Cette référence à la Vérité qui a donc triomphé avec lui, Vérité dictée par Dieu et non par la Constitution brésilienne, elle résonne tout particulièrement, nous explique le site d'info Carta Capital, au sortir d'une campagne que le candidat Bolsonaro aura inondée de "fake news" ; des "vérités alternatives" qui confirment sa proximité claire avec Donald Trump, lequel a été le premier hier soir à le féliciter au téléphone. 
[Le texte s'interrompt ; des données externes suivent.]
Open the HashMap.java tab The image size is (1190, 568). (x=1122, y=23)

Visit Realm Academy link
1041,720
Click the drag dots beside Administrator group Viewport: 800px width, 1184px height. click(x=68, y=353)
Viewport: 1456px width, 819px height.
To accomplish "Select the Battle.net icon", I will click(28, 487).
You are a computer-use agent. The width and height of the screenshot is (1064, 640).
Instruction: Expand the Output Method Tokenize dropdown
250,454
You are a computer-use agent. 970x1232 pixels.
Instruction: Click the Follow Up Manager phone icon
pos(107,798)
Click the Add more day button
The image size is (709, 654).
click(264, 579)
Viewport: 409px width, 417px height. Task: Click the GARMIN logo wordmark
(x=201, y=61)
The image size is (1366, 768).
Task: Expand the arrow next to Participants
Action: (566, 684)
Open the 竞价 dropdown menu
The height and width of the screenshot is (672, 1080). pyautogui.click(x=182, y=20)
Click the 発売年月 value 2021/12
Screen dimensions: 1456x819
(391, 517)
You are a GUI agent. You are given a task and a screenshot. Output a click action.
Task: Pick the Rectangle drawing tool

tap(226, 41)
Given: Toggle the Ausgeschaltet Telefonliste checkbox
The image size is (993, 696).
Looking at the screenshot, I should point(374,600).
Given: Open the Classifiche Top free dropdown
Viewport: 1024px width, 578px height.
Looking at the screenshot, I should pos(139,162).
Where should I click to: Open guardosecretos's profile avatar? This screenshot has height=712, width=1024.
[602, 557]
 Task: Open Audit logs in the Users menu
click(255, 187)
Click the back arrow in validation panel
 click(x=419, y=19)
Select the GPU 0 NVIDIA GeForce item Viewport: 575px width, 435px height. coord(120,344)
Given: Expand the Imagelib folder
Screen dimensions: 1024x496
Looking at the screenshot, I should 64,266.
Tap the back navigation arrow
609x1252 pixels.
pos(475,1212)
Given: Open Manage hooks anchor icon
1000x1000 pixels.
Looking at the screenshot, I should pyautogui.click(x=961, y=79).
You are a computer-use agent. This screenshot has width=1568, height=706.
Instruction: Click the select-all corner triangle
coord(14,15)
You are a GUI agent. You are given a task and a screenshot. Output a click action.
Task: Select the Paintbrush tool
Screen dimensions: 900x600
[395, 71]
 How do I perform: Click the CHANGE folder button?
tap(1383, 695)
Enfin, quand le président élu du Brésil promet de "protéger la Constitution et la Démocratie", il précise bien que ce n'est pas la simple promesse d'un homme, mais bien "une mission confiée par Dieu lui-même". Pas sûr que ce soit de nature à rassurer ceux qui craignent pour l'Etat de Droit et le respect des libertés individuelles au Brésil. Mais ça ravit par contre le site d'info évangélique Gospel Maïs :  lui ne s'embarrasse pas de langue de bois et salue la victoire de son favori sur "l'idéologie du genre, l'avortement et le totalitarisme socialiste du Parti des Travailleurs".  Il a a gagné, lit-on, car "il avait le soutien de toutes les églises évangélistes du Brésil" qui se réjouissent par avance de voir arriver  à la tête du gouvernement l'un de leurs plus efficaces lobbyiste, le député de droite Onyx Lorenzoni, celui que l'on a souvent présenté comme "l'éminence grise" de Jair Bolsonaro.